Not a general agent benchmark. OdysseyArena specifically tests inductive reasoning. It does not measure tool use fluency, instruction following, multi-modal understanding, or other agent capabilities. Use it as one axis of evaluation, not the only one.
Four primitives do not cover all environments. Real-world tasks often involve social dynamics, adversarial actors, or non-stationary rules that shift mid-episode. The framework assumes the transition function is fixed within an episode.
Long-horizon evaluation is expensive. A single task at 200 steps with 4 trials requires 800 LLM calls. Budget accordingly and use OdysseyArena-Lite (120 tasks, shorter horizons) for initial screening before Challenge-level evaluation.
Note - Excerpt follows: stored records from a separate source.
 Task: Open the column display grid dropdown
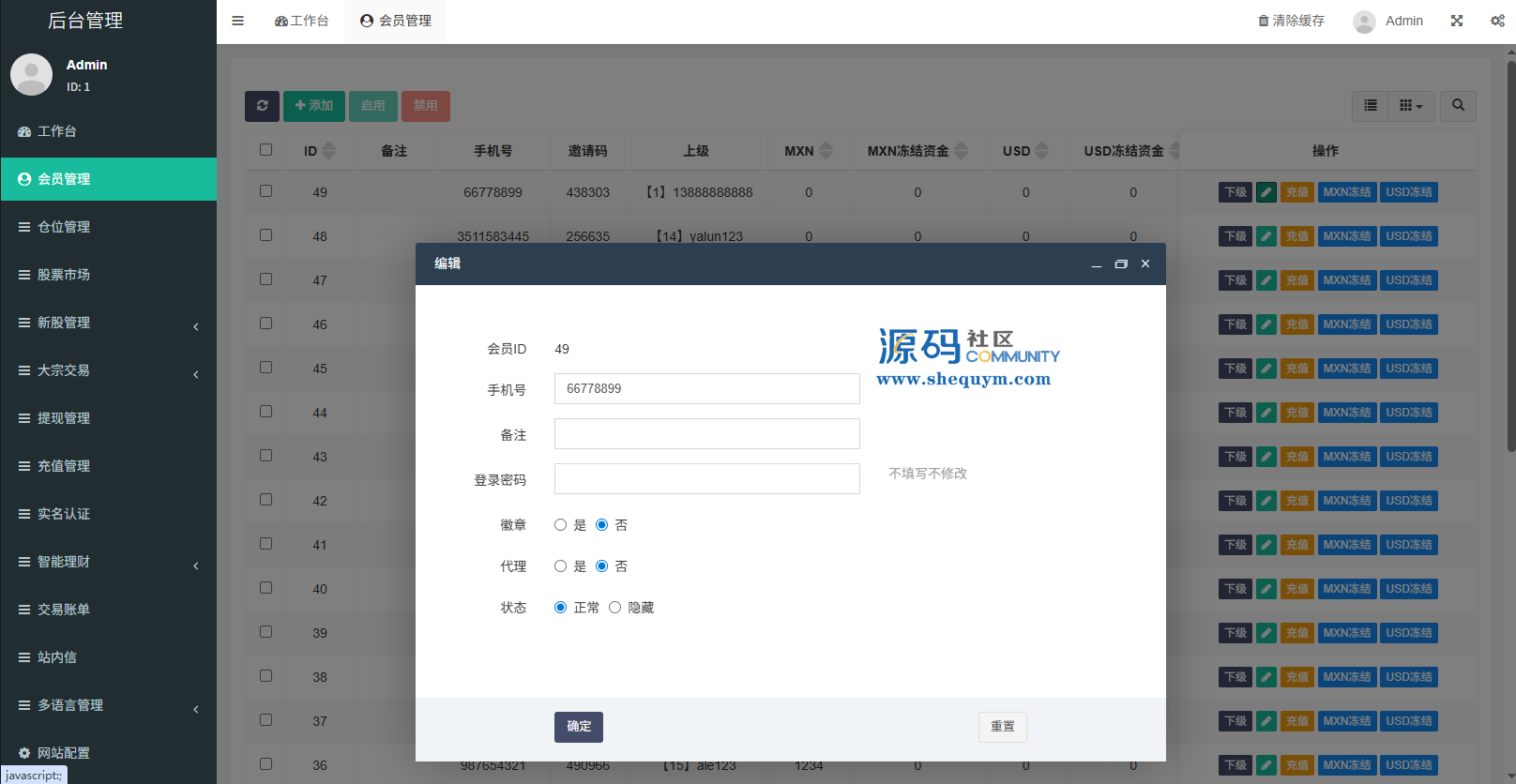point(1410,106)
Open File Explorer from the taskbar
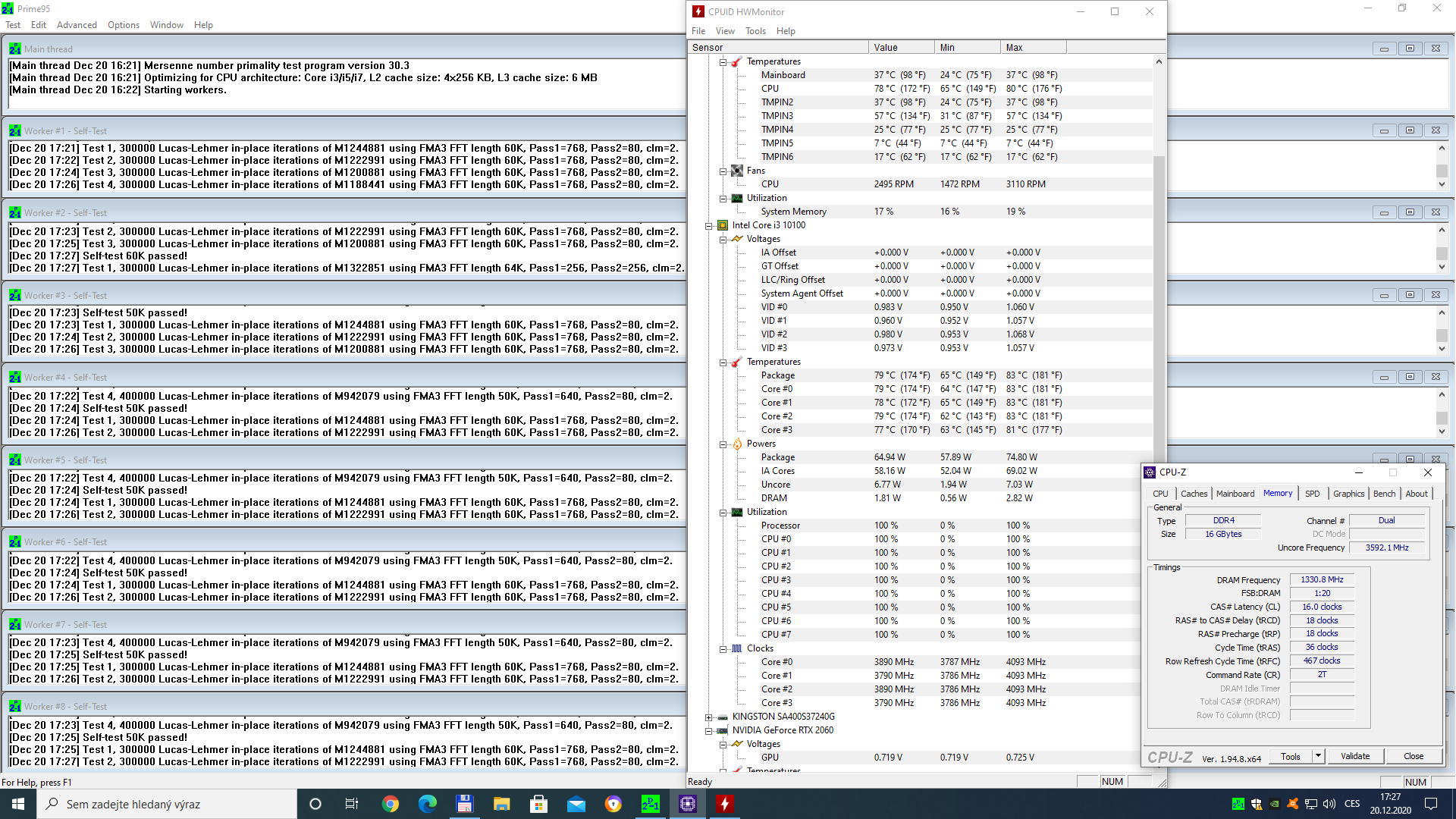This screenshot has height=819, width=1456. click(502, 804)
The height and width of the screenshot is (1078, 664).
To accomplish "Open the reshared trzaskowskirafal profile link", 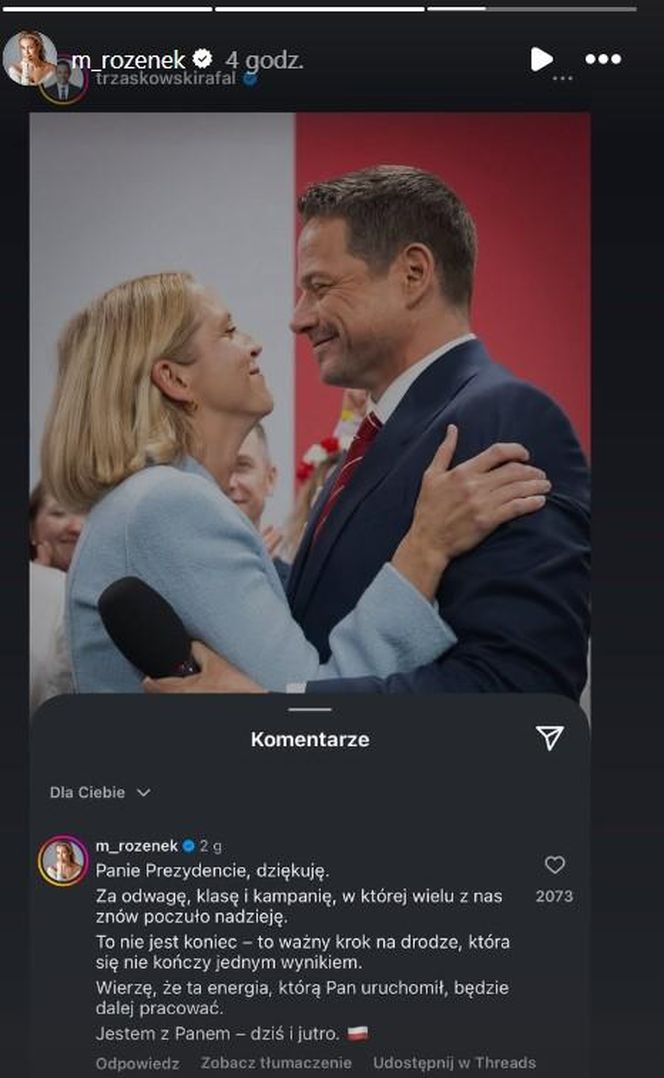I will tap(167, 78).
Loop ratio is a symptom, not a diagnosis. A high loop ratio indicates stagnation but doesn't explain why the agent fails to update its hypothesis. Deeper analysis of the reasoning traces is needed for root-cause understanding.
Open-source models struggle severely. The paper shows models below ~70B parameters achieve near-zero performance on inductive tasks. This benchmark is most informative for comparing frontier-class models against each other.

Reference

Paper: OdysseyArena: Benchmarking Large Language Models For Long-Horizon, Active and Inductive Interactions (Xu et al., 2026). Look for: Table 2 (full model comparison), Figure 4 (inductive vs. deductive gap), Figure 7 (loop ratio correlation with failure), and Appendix A (formal primitive definitions). Code at github.com/xufangzhi/Odyssey-Arena.